**JOB:**
Count the lines in the listing below that contain the string "Task". Reply with the number alone.

**SOURCE DATA:**
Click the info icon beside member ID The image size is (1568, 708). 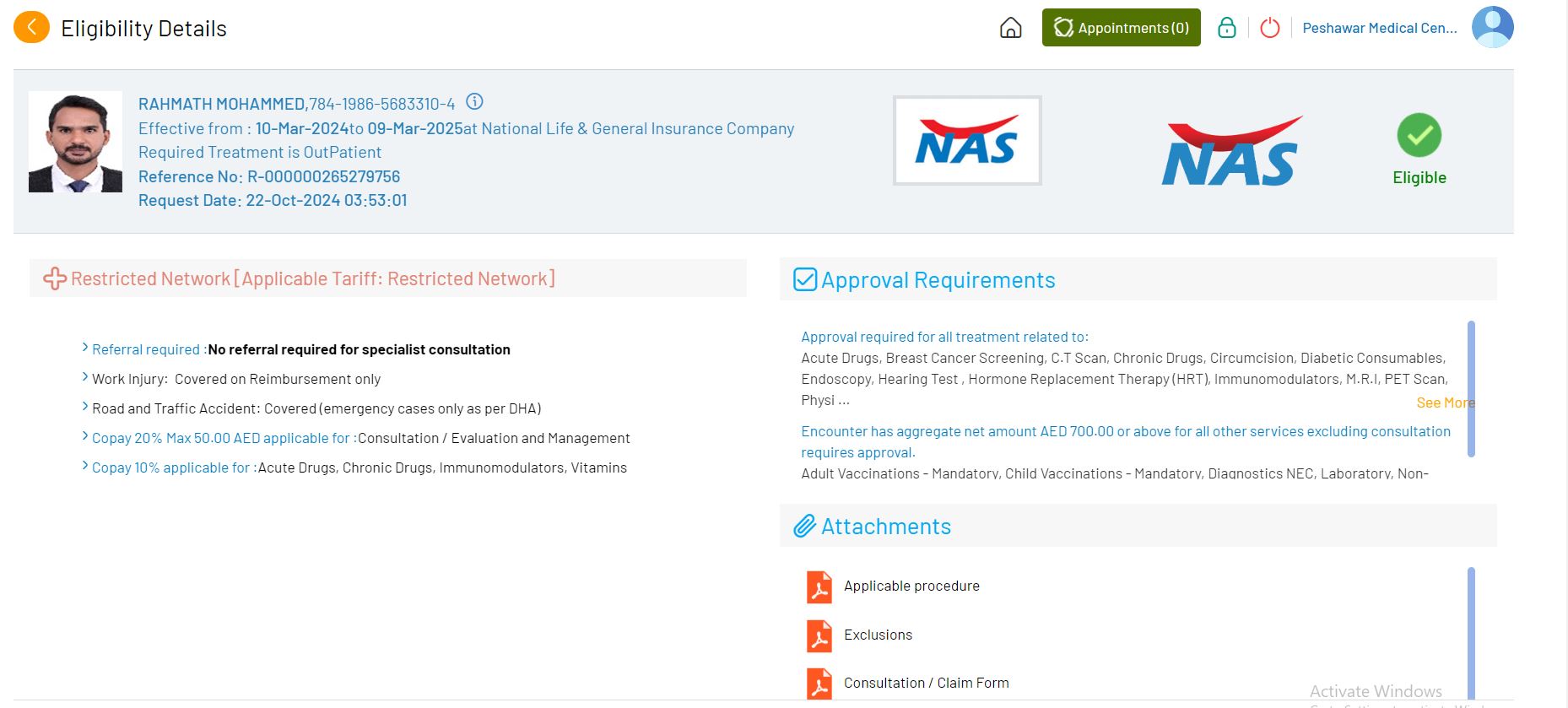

--

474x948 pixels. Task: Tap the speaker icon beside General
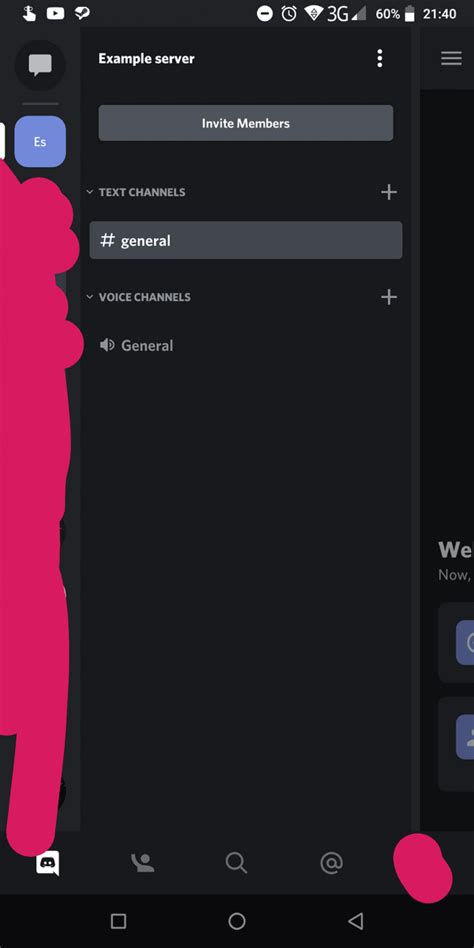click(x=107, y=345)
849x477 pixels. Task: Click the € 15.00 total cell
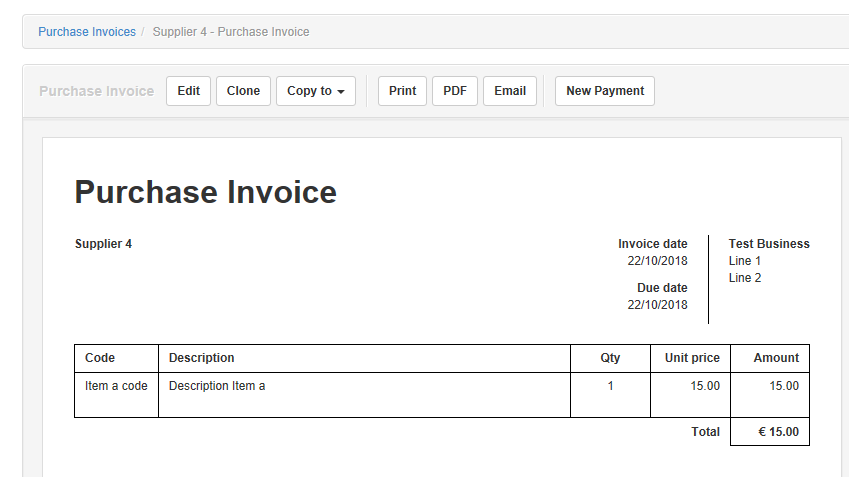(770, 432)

**SOLUTION BELOW:**
2